» **PASSAGE TO READ**
□ □ □

# Going down the OTHER road now..



## Ranger0282 (Mar 12, 2016)

I have been talking with Dino , @UBCO3 , about my curiosity with pipes. I got this wonderful starter kit from him this morning. I know the bowl has to soak in water so it doesn't burn up when I lite the tobacco so I got it soaking in water right now. I'll give it till tomorrow sometime and then try a bowl. It is hard for me to really sit an hour or more sometimes to enjoy a cigar and a pipe seems the only natural solution. I opened the box this morning and I can smell the tobacco all over the house I sent Dino some questions on how and what to do. Don't want to screw things up as bad as I did as when I first started cigars  I can't imagine a better expert ....
Thank You Very Much Dino...... you know I'll get even 

P.S Only kidding about soaking the bowl


----------



## JtAv8tor (Apr 12, 2017)

Very nice !


----------



## Alrightdriver (May 2, 2017)

Nice hit there dino!!

Sent from my LGL82VL using Tapatalk


----------



## OneStrangeOne (Sep 10, 2016)

Nicely done Dino!


----------



## WNYTony (Feb 12, 2014)

Way to drag him in deeper Dino ! 
You got me @Ranger0282 I saw that soaking the bowl comment and could see you trying to get that sprayer in there !


----------



## WABOOM (Oct 15, 2015)

Pummeled by pipe tobacco!


----------



## Bird-Dog (Oct 16, 2009)

Nice hit @*UBC03*!

@*Ranger0282* - Piping is as slippery a slope as you make it. But it can be very budget friendly too, if you don't go overboard. Enjoy!


----------



## UBC03 (Nov 18, 2015)

I know you don't order online so I sent stuff you can get at any tobacco store or drug store.. I think I sent some Carter Hall that's the best to break in your pipe. 

I was gonna send a cob too but I figured you get enough hillbilly jokes already..lol

Sent from my SM-G925V using Tapatalk


----------



## msmith1986 (Apr 24, 2017)

Nice hit Dino

Sent from my LG-H830 using Tapatalk


----------



## Del Fuego (Mar 29, 2017)

Since your dabbling in store bought brands, I thought I'd mention that Sir Walter Raleigh is quite good.


----------



## cigarsinmypipe (Jan 26, 2017)

That's a nice starter kit! Well done @UBC03


----------



## Kidvegas (Oct 17, 2016)

Wow....sweet hit! 


Sent from my iPhone using Tapatalk


----------



## Rondo (Sep 9, 2015)

Fish, meet hook.


That's a sweet looking bowl.
Well done, D.


----------



## Ranger0282 (Mar 12, 2016)

□ □ □

» **STATED GOAL A**
Rewrite the rows that follow, from the line holding "820x600 pixels. At" through the final row, both included, with "File" changed to "Edit" and nothing else altered. Omit the pictures.

□ □ □

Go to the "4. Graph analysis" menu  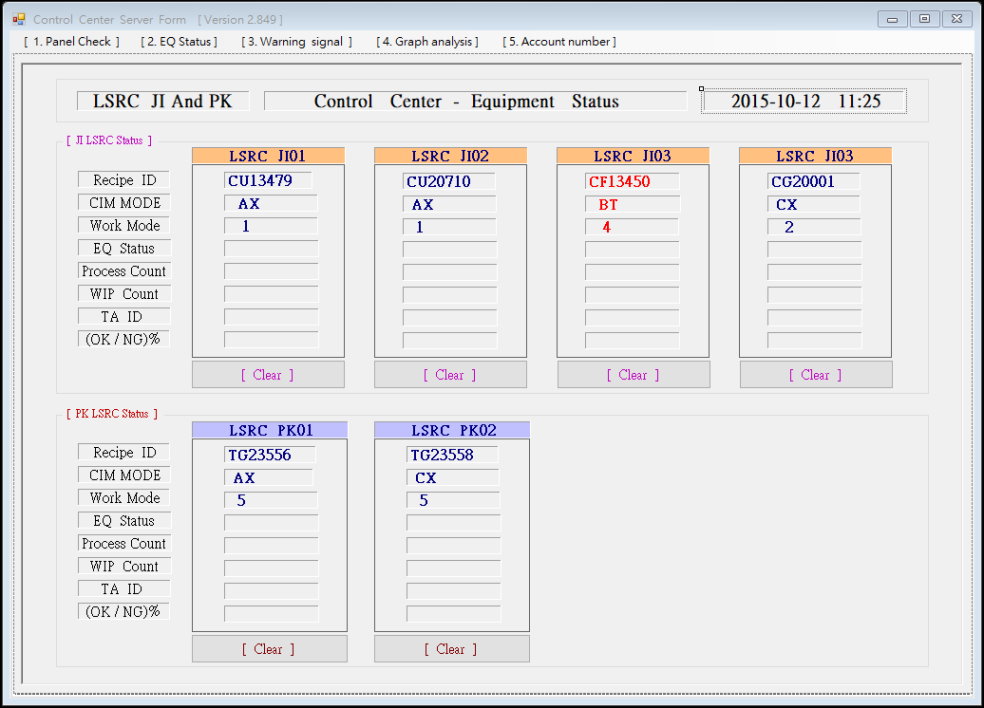[x=427, y=41]
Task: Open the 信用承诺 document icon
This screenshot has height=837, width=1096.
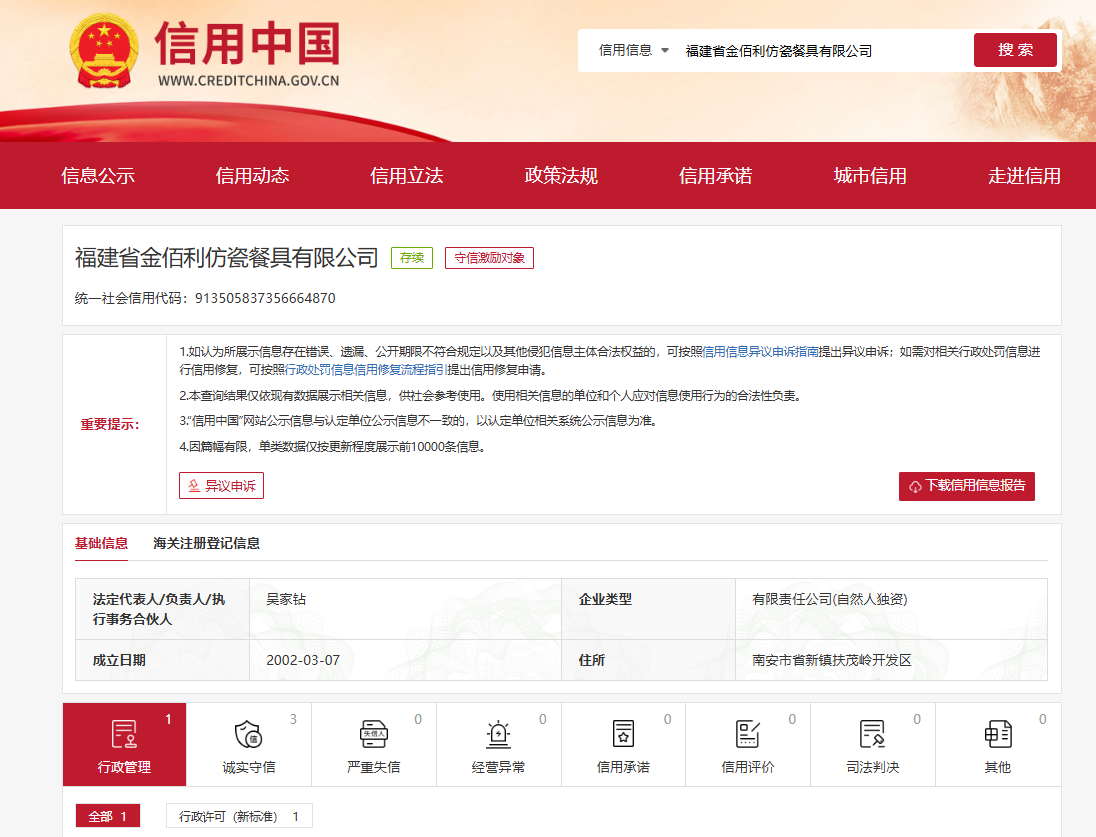Action: [623, 735]
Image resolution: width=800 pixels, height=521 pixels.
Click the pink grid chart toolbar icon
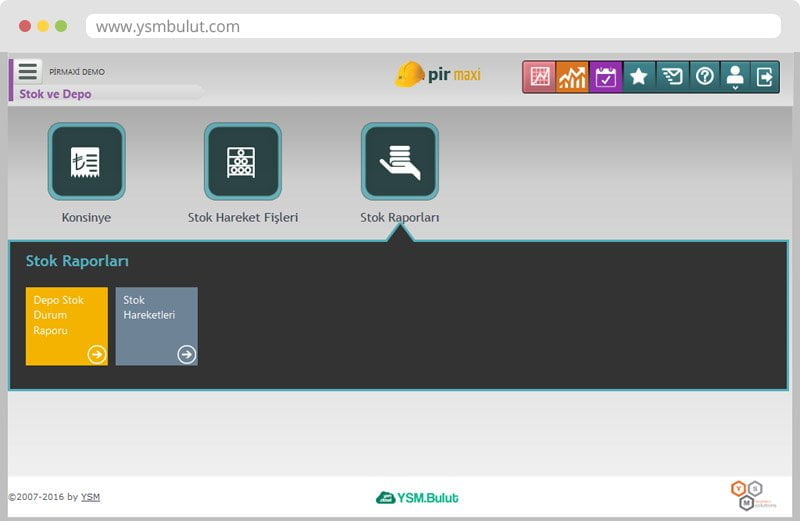click(x=540, y=77)
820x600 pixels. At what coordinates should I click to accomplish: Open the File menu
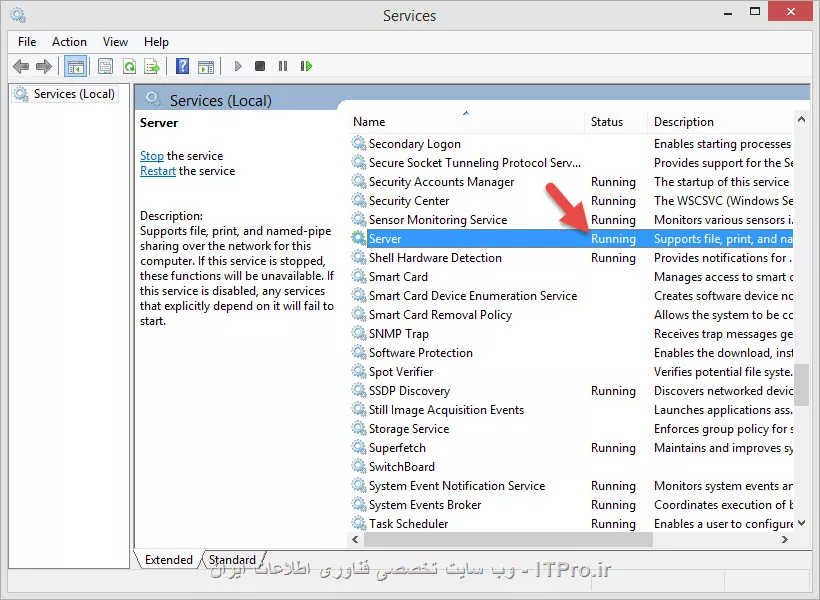point(27,42)
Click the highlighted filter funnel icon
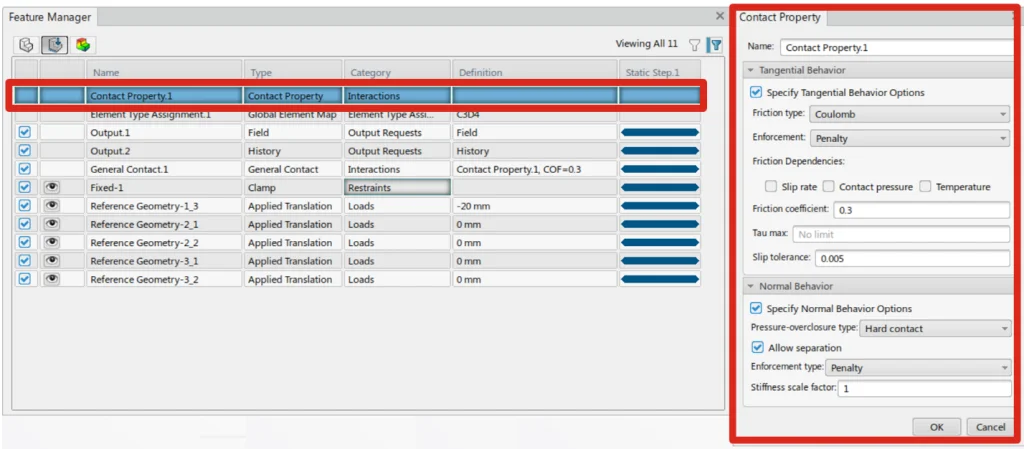The image size is (1024, 449). click(715, 45)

□ □ □

» **STATED GOAL B**
Answer these questions about the forum thread on pipes:
(i) Which tobacco does UBC03 call the best for breaking in a pipe?
(ii) Which brand does Del Fuego describe as quite good?
(iii) What did UBC03 decide not to send because of the hillbilly jokes?

» **TASK ANSWER A**
820x600 pixels. At what coordinates should I click to accomplish: Open the Edit menu
point(27,42)
Click the highlighted filter funnel icon
The image size is (1024, 449). click(715, 45)

» **TASK ANSWER B**
(i) Carter Hall
(ii) Sir Walter Raleigh
(iii) A cob